Comic Book History, Legends at Library of Congress Exhibit

Blockbuster motion pictures have been tapping into the superhero world, bringing to life many childhood inspirations and dreams inspired by the stories and characters in comic books.

These characters got their start in print in newspapers, magazines, and comic books, and the Library of Congress is ready to celebrate those creations and inviting the public to join in.

“Library of Awesome” is a pop-up exhibit at the Thomas Jefferson Building in Washington, D.C., and represents the history and breadth of comic and graphic novels throughout history. From “Famous Funnies” No. 1 (1934) to “Wonder Woman” No. 600 and many in between, a selection of nearly 100 items from the Library of Congress’ collection offer a glimpse into the real world impact of these imaginary people.

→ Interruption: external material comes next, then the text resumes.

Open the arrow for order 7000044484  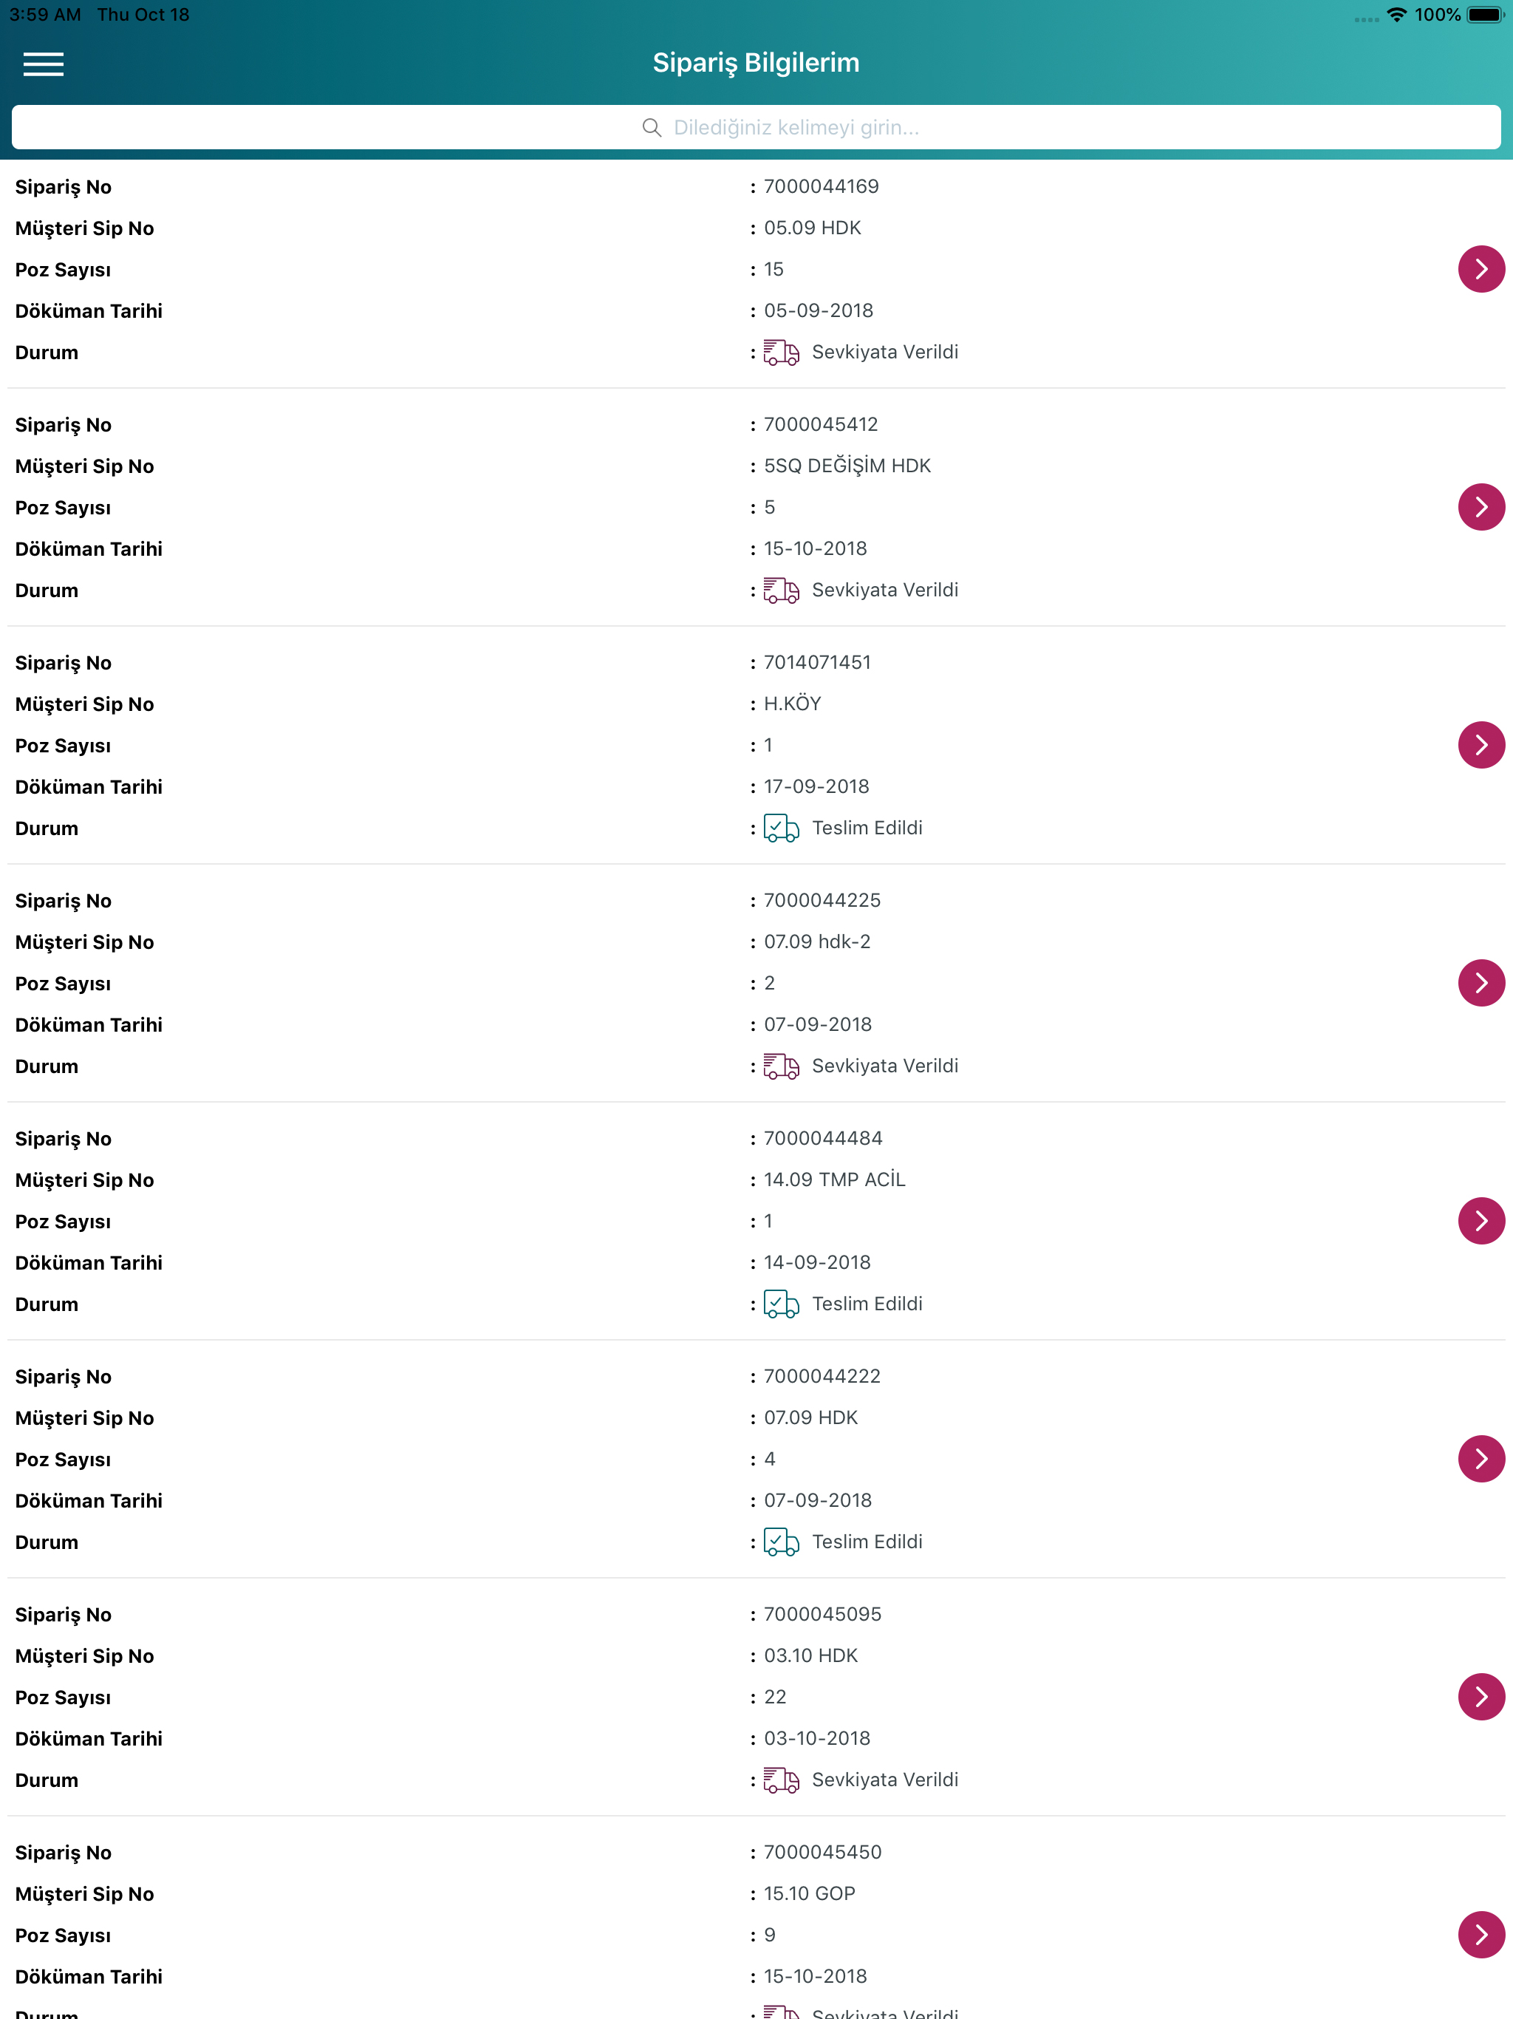tap(1481, 1221)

Megan Halsband, reference librarian with the Library of Congress Serial and Government Publications Division, said the recent surge in popularity of Wonder Woman in the latest film gave her a focus for the main part of the display.

“I wanted to highlight some of the female characters that have been published across comic book history,” Halsband said. “A lot of the materials I selected for this exhibit were a lot of the big guns. The things that people really want to see that we don’t pull out that often.”

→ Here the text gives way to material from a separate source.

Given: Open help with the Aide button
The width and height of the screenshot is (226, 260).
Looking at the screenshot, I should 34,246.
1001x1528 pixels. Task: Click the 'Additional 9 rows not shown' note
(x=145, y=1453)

Original comic book material, original comic art, and select manuscript material were chosen from the main collection of nearly 140,000 pieces for the exhibit. Halsband said it was the largest comic book exhibit ever put on by the Library of Congress.

The display contains many No. 1 issues, issues that mark the first appearance of a character or a representative comic of an important story or monumental occasion. While Marvel and DC have the mass popularity, the exhibit is broken down into different categories to encompass the wide range of comic books that have appeared over the years.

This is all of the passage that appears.